Let's say a creature (like a devil) is normally immune to fire damage. The unfortunate devil is within 30ft of a Grave Cleric and their Sorcerer friend.
The Grave Cleric uses their Path to the grave feature:
As an action, you choose one creature you can see within 30ft of you, cursing it until the end of your next turn. The next time you or an ally of yours hits the cursed creature with an attack, the creature has vulnerability to all of that attack's damage, and then the curse ends.
Is the devil still immune? Or are they instead vulnerable to the damage?
To put it another way, does the Path to the Grave replace the immunity with a vulnerability? Or does it add a vulnerability on top of the immunity?

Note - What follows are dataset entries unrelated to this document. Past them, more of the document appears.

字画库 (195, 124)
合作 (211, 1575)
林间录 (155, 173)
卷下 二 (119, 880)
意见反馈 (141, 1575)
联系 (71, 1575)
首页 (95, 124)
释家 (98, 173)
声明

Note: The linked question is asking "what happens if a creature somehow has both immunity and vulnerability" (presupposing that they can get into that situation in the first place). This question isn't making that presupposition, in fact it's explicitly asking if that presupposition can even happen.
Best Answer
Adding vulnerability doesn't remove immunity
There's nothing in the rules about any of vulnerability, resistance, or immunity being mutually exclusive. In fact, in the case of vulnerability and resistance, the rules explicitly cover the case of a creature having both (emphasis added):
Given that resistance and vulnerability are allowed to co-exist, and given that there is no specific rule preventing vulnerability and immunity from co-existing, the reasonable ruling is that vulnerability and immunity can also co-exist. (Most likely, there is no specific rule for this because there is no ambiguity: the damage is always zero regardless of which order you apply them in.) Hence, if a creature has immunity to a damage type, giving it vulnerability to the same damage type doesn't negate that immunity.
XGtE explicitly allows for all 3 damage modifiers to coexist
The section on resistance and vulnerability in the introduction to Xanathar's Guide to Everything makes this coexistence explicit:
(Thanks to Someone_evil for pointing this out.)